- Tarefas a cumprir:
a. Segundo o texto sobre protecionismo, por que a “taxa de abertura” superestima o peso das exportações na atividade econômica? Responda em uma a três frases.
b. Dê continuidade ao texto sobre protecionismo a partir do ponto em que ele termina.

- Texto fornecido:
···
Vale tudo para combater o protecionismo
Especialmente em tempos de crise, a vida pública se dobra diante de uma avalanche de números, taxas, notas e outras porcentagens que procuram quantificar a realidade objetiva. Arma superior de prova, o argumento estatístico é autoritário. Mas o que indicam os indicadores? Alguns têm por vocação simplesmente impedir a dGilles Ardinat
Os defensores do livre-comércio logo falam no risco de represálias aduaneiras quando são incomodados com a ação de governos em defesa da produção nacional, ação que se expressa pelo protecionismo.1 A lógica é a seguinte: na disputa de todos contra todos, se um país instaurasse cotas de importação e impostos nas fronteiras, o resto do mundo seria tentado a retaliar punindo as exportações.
Na França, por exemplo, o fechamento dos mercados estrangeiros aos produtos do país causaria a ruína das empresas exportadoras. Segundo a presidente do Movimento das Empresas da França (Medef), Laurence Parisot, o impacto social do fenômeno seria considerável: “Nunca esqueça”, diz ela,“que um em cada quatro assalariados da França depende, vive da exportação. Então imagine se, assim de repente, fosse instaurado o protecionismo, o fechamento de fronteiras! Eu acho uma grande ilusão”.2
O argumento seduziu o presidente da União por um Movimento Popular (UMP) na Assembleia Nacional: Christian Jacob rejeitou a perspectiva de uma “França debruçada sobre si mesma, com fronteiras fechadas, quando 25% dos franceses trabalham para a exportação”.3
Tanto a preocupação da representante do patronato francês como a de Jacob baseiam-se num indicador chamado “taxa de abertura”. Essa cifra, muito utilizada para medir o nível de inserção das nações na globalização, costuma ser calculada com base na relação entre as exportações totais (bens e serviços) e o PIB. Para a França, as exportações corresponderam a 492,2 bilhões de euros (ou 25,4% do PIB) em 2010, segundo o Instituto Nacional de Estatística e Estudos Econômicos (Insee). Em escala mundial, a proporção chega perto dos 28%.
Mas fica a questão: o indicador escolhido é confiável? Ocorre que as exportações são definidas pelo preço de venda, enquanto o PIB soma valores agregados. Essa é uma diferença fundamental, pois um produto consumido no exterior é contabilizado em função de seu preço, ao passo que o mesmo produto, consumido na França, é considerado apenas pela margem que gera. Na escala de uma loja, isso estabeleceria uma confusão entre o preço de etiqueta de um produto e a margem bruta obtida pelo estabelecimento. Mas enquanto qualquer consumidor logo entende a diferença entre o valor em sua nota de compra e a margem do comerciante, os grandes observadores da globalização confundem os dados. Consequentemente, a “taxa de abertura” superestima o peso das exportações na atividade econômica, um viés estatístico que distorce significativamente o debate sobre o protecionismo.
···
- Linhas do conjunto:

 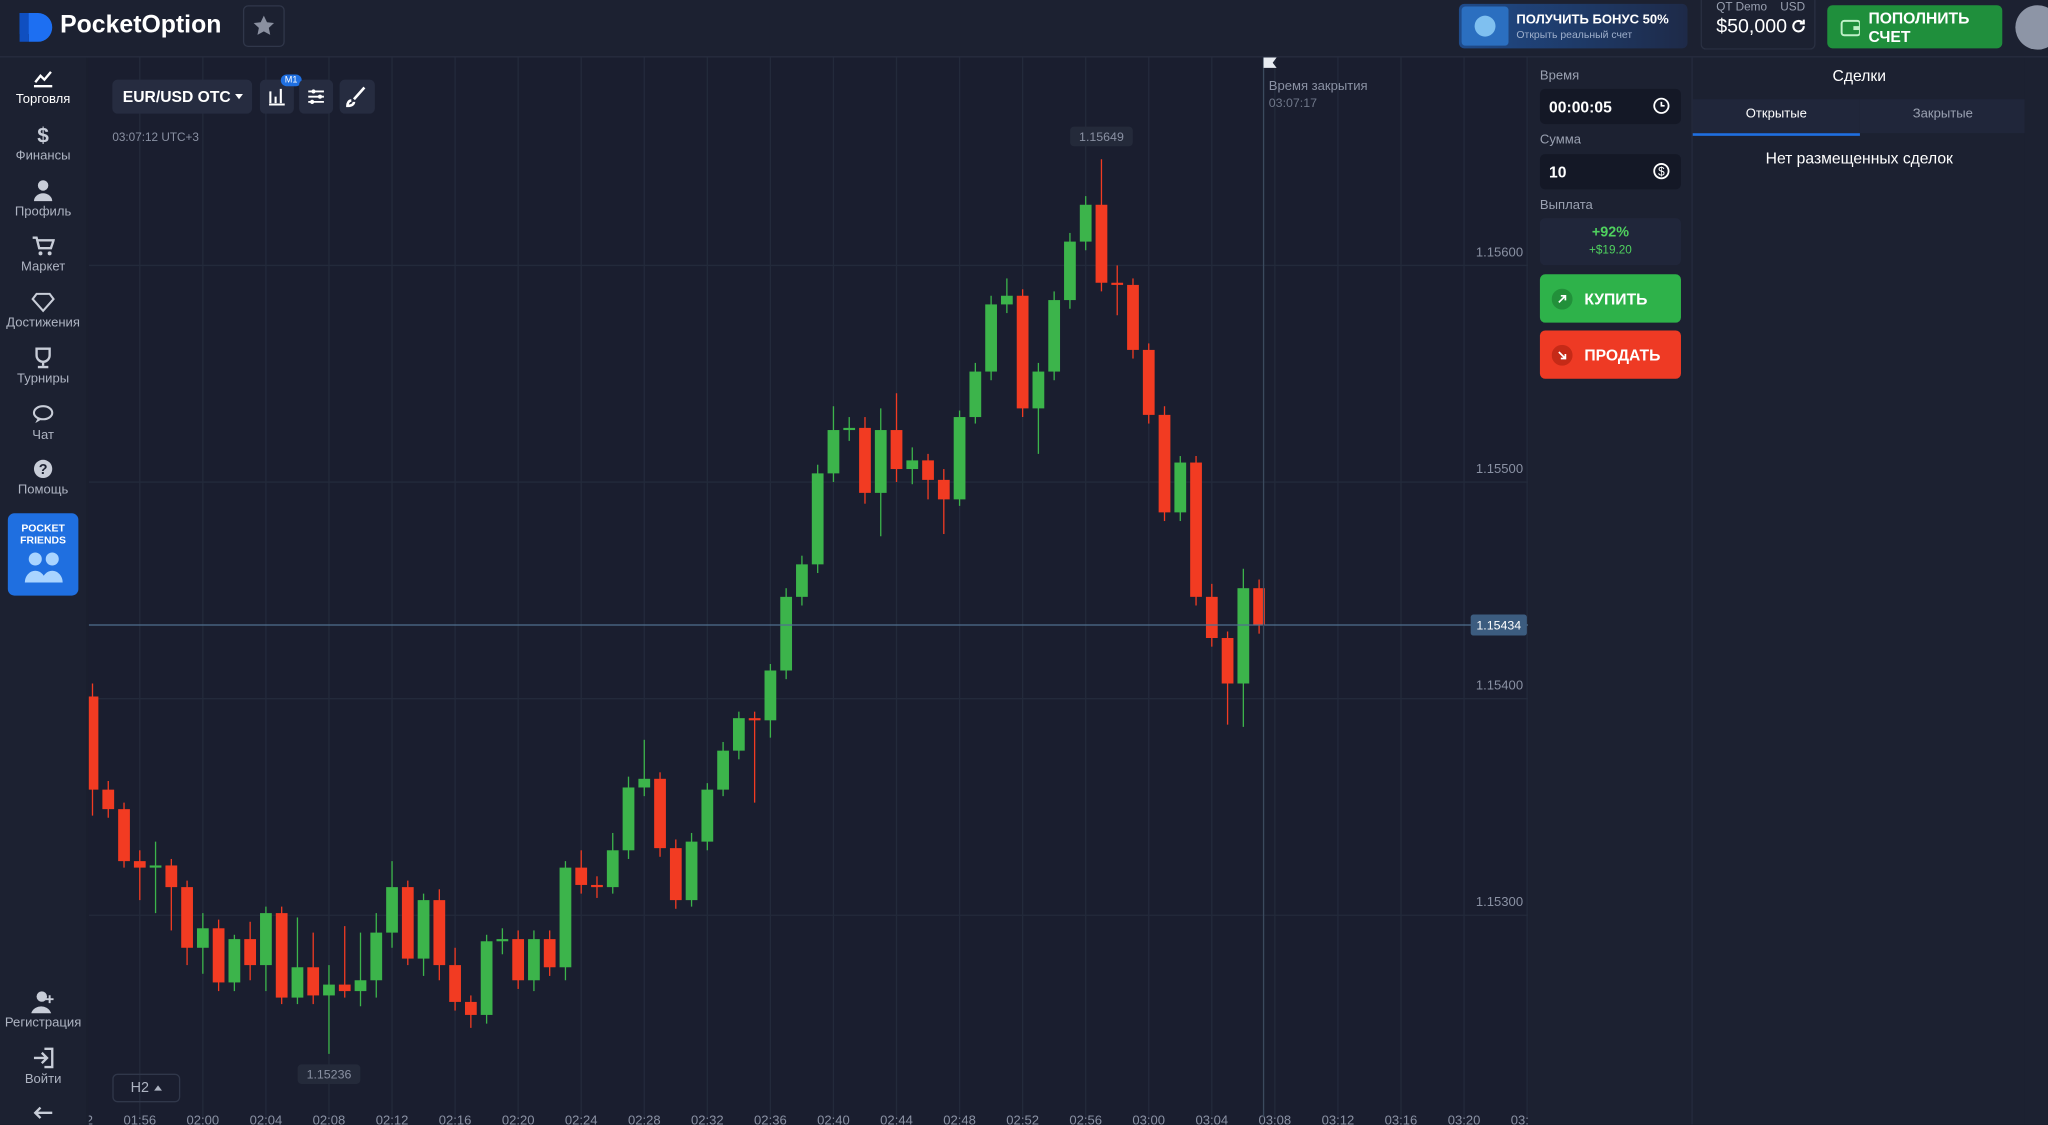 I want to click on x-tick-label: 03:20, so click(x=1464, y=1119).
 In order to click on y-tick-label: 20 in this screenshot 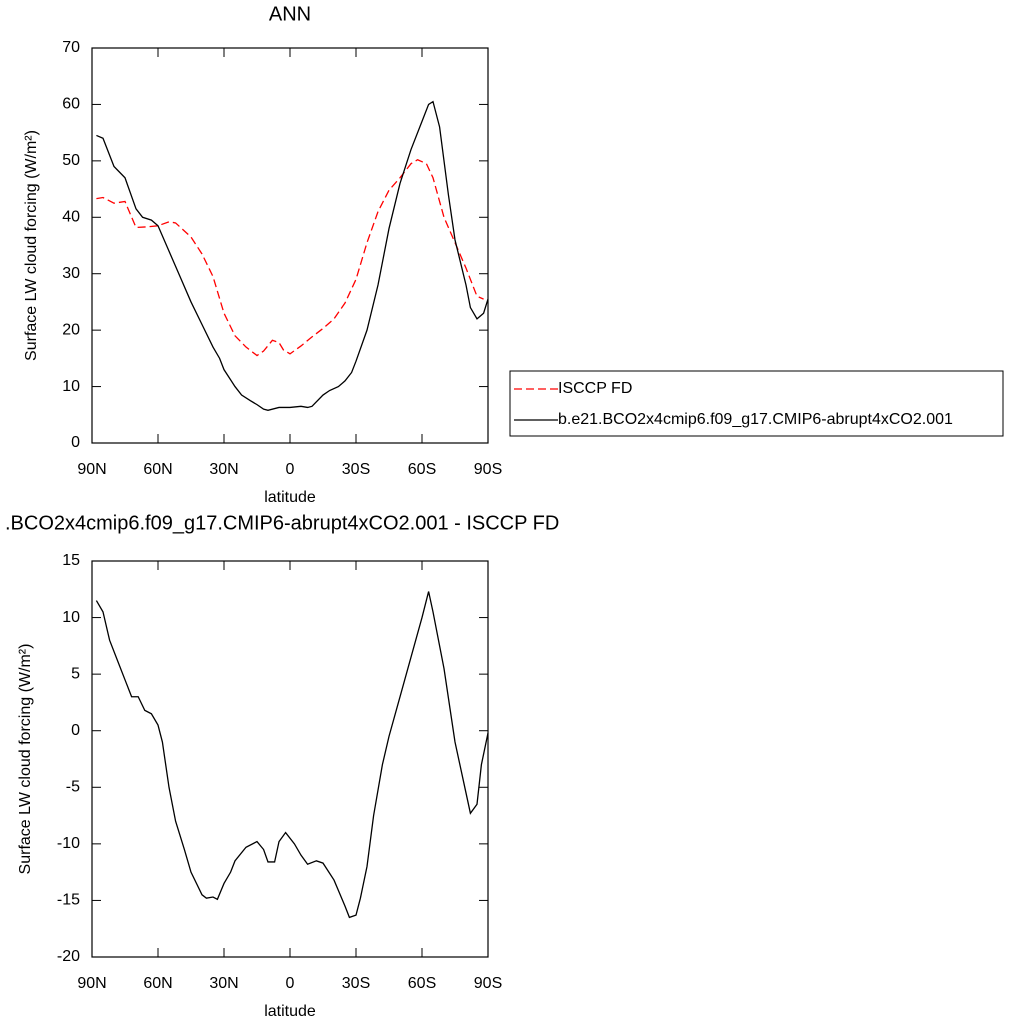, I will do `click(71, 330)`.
···
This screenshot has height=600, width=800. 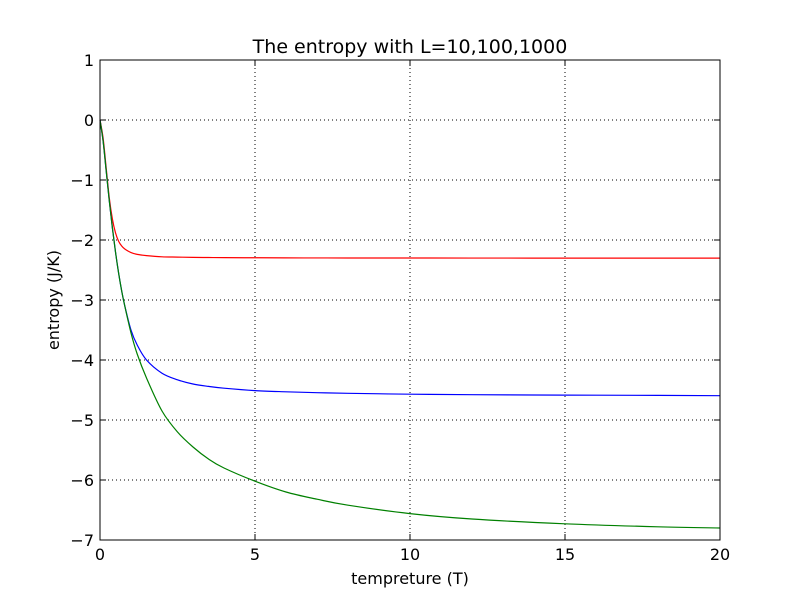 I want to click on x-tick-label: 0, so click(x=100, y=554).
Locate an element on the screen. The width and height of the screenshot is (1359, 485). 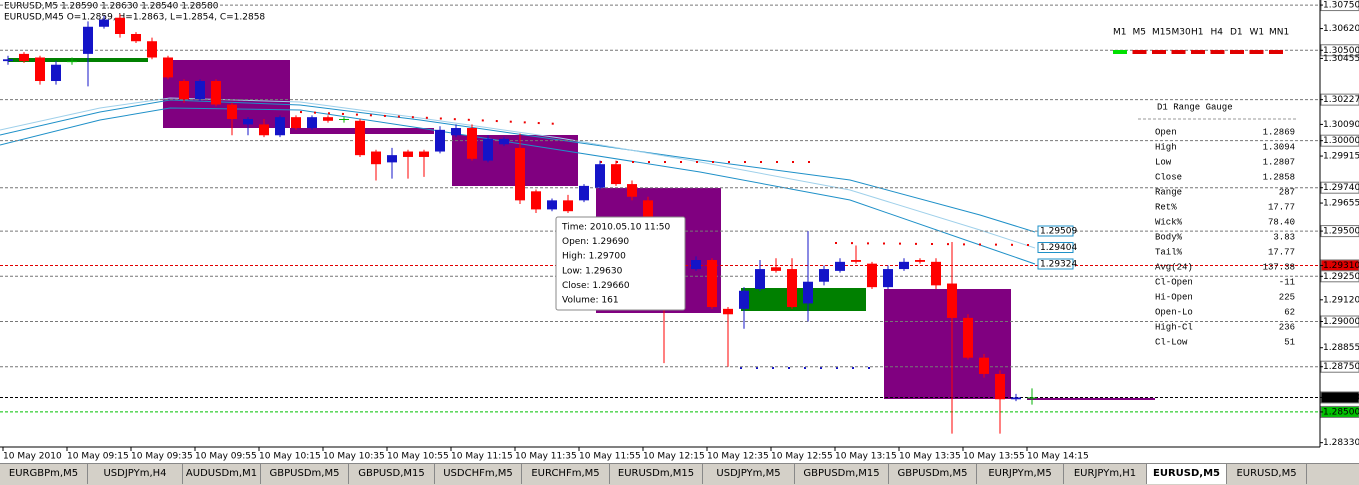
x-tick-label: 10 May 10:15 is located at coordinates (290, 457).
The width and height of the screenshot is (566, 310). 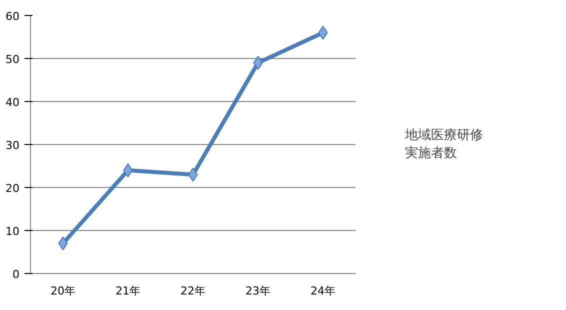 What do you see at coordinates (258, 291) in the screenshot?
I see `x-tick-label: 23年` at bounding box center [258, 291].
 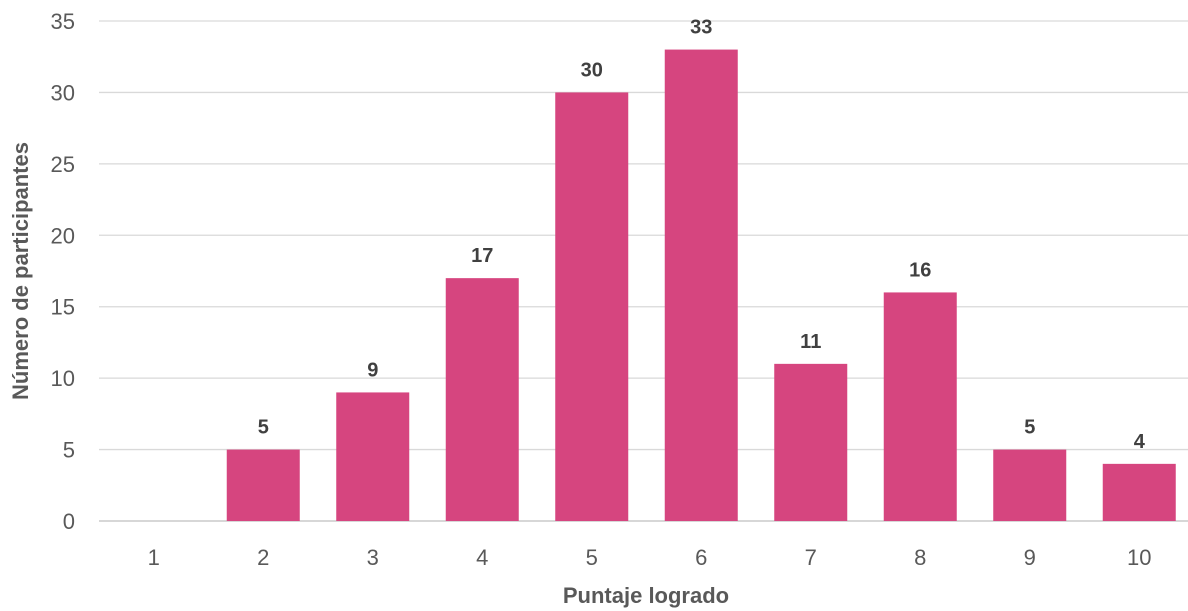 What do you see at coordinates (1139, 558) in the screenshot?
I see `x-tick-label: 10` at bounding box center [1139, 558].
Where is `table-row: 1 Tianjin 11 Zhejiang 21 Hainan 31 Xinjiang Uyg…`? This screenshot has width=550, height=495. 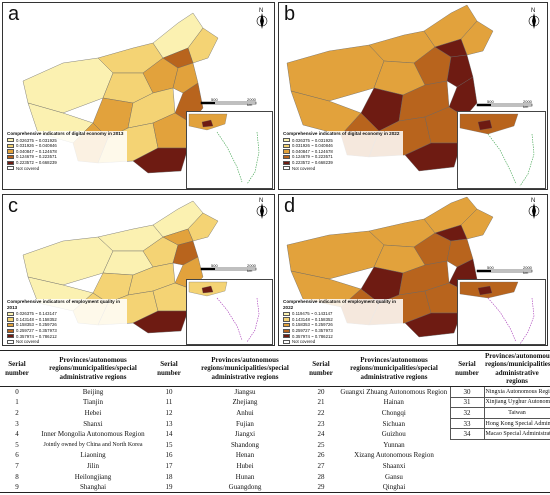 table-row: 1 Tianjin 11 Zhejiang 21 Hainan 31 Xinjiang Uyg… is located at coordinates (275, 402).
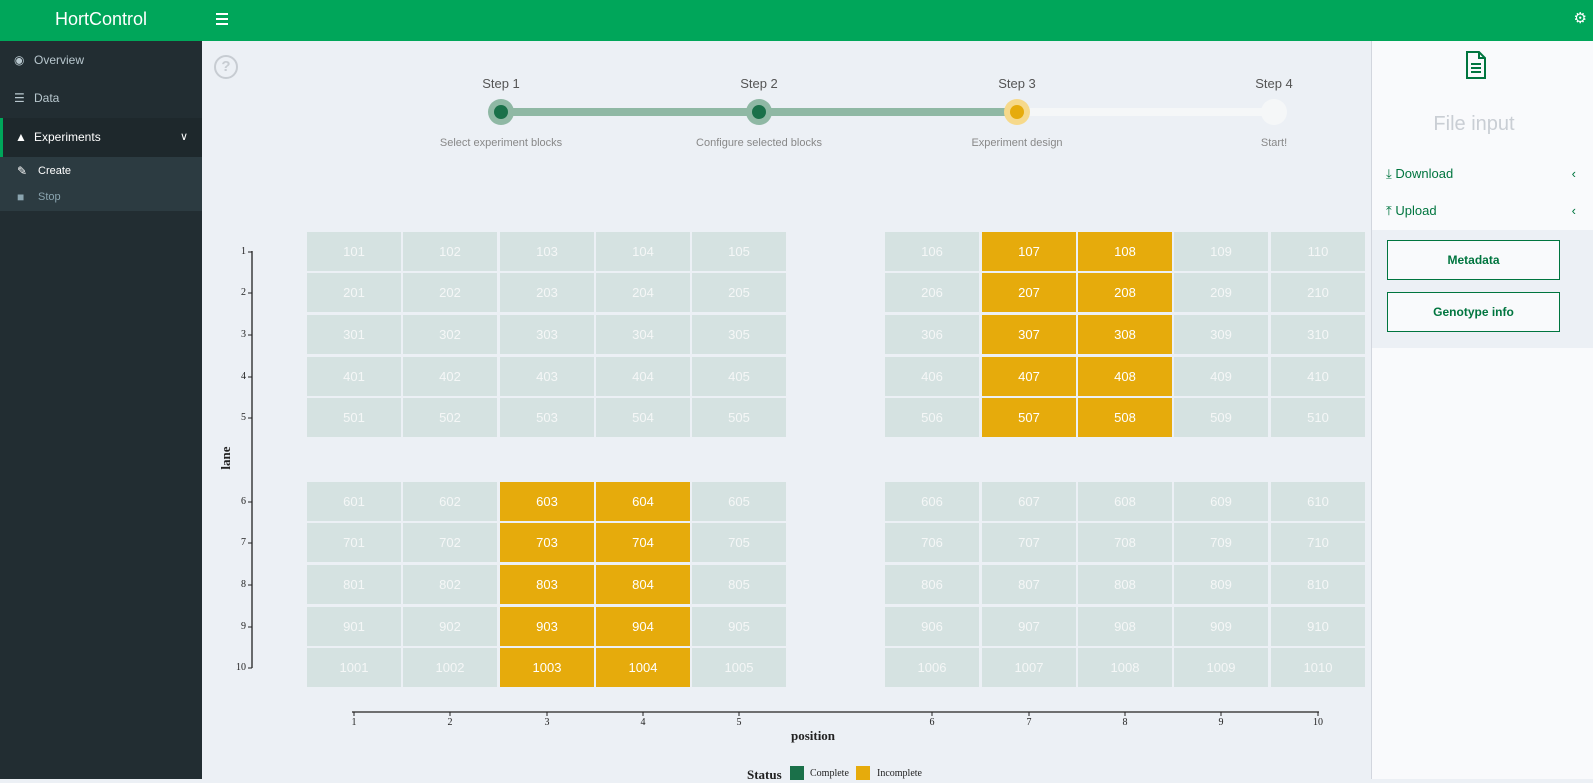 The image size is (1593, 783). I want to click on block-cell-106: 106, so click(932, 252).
···
- Respostas por item:
a. Porque as exportações são contabilizadas pelo preço de venda, enquanto o PIB soma valores agregados. Assim, um produto consumido no exterior entra pelo preço inteiro, mas o mesmo produto consumido na França conta apenas pela margem que gera.

b.
Considerando as empresas francesas, pode-se constatar que o volume de negócios é, em média, três a quatro vezes superior à soma dos valores agregados. De acordo com a Elaboração de Estatísticas Anuais de Empresas (Ensane), o volume total de negócios das empresas comerciais francesas, excetuando-se a agricultura e o setor financeiro, foi de 3,6 trilhões de euros em 2008, para um valor agregado de 976 bilhões de euros. Ou seja, um volume de negócios 3,68 vezes maior que o valor agregado. A contribuição dos clientes estrangeiros para nossa riqueza nacional revela-se, assim, fortemente superestimada. Portanto, quem quiser insistir em usar esse indicador discutível deve considerar não “um a cada quatro assalariados”, mas um a cada 14 assalariados que “depende, vive das exportações”.
Desse modo, o peso de 25% das exportações na economia francesa constitui, na melhor das hipóteses, uma distorção. Essa aberração estatística é flagrante no caso dos pequenos países altamente globalizados. A taxa de abertura de Cingapura, por exemplo, vai muito além de 100%, o que significa sugerir que o país exporta mais do que produz. Segundo a Organização Mundial do Comércio (OMC), o montante de suas exportações somou US$ 357,9 bilhões em 2009, para um PIB de US$ 182,2 bilhõwes, o que dá uma taxa de abertura de 196,4%!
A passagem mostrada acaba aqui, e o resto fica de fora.